As we all know, there always was and will be a vast difference in access times comparing memory against hard disks or solid-state drives (SSD).
While pure in-memory databases like SAP HANA offer the fastest access to the data, Teradata decided to go for the 80-20 rule. It states that only 20% of the data is accessed very frequently, and it is good enough (from a cost perspective) to keep this very frequently accessed data in memory. The less accessed data is made available on slower storage (In reality, it is not exactly 80-20, but you get the idea).
Teradata classifies data as cold, warm, hot, and very hot – mainly, this is tightly coupled to the data access frequency. The overall architecture is named Teradata Intelligent Memory.
Teradata Intelligent Memory is available, starting with Teradata 14.10, and disposable for all systems running on this release.
To understand the concepts behind “data temperature” and the relation to the storage type, we must know how data is stored in a Teradata system.
One requirement for the Teradata AMPs is that data blocks must be made available in memory before operating the rows. Therefore, each AMP has its memory (FSG cache). Starting with Teradata 14.10, AMPs now have additional memory used for the very hot data. Data blocks moved into this memory may stay there even for days.
But how does Teradata handles the “not-so-hot” data, i.e., cold, warm, and hot data?
In case solid-state drives are available, this would be the next choice. We all know that solid-state storage is faster than hard disks.
But even on hard drives, it greatly affects which cylinder data blocks are located.
Below you can see the structure of a hard drive. Each circle represents one disk cylinder.
As you may know, data blocks are stored in cylinders. A full cylinder can be read into memory when a drive spins one time. As you will immediately recognize, Teradata can place more data blocks in the outer (red) cylinder than in the inner (blue) cylinder. Therefore, more blocks from the outer cylinder can be read into memory with one spin than from the inner cylinder.
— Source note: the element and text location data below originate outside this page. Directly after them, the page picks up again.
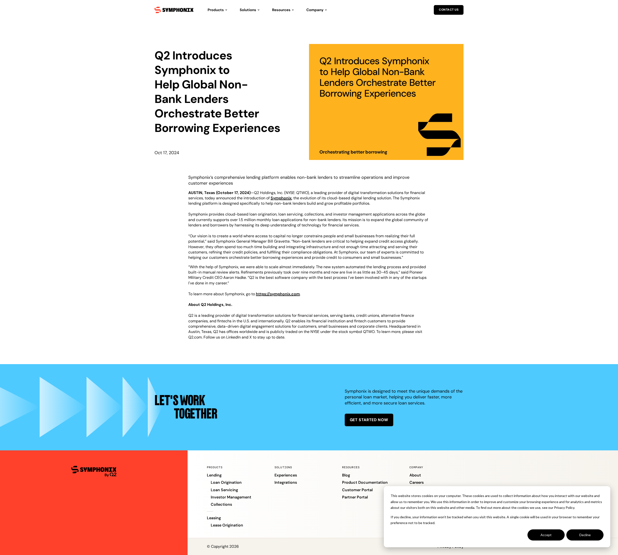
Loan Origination (226, 482)
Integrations (285, 482)
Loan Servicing (224, 489)
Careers (416, 482)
Teradata takes advantage of this fact and puts the cold data into the inner cylinders, while Teradata stores hotter data in the outer cylinders.
There is a hierarchy in Teradata’s intelligent memory strategy from memory to SSD to disks (while considering the different cylinders’ positions).
While Teradata’s solution can never be as fast as real in-memory database solutions, it is a fair tradeoff between storage limits (which you have on in-memory databases) and performance.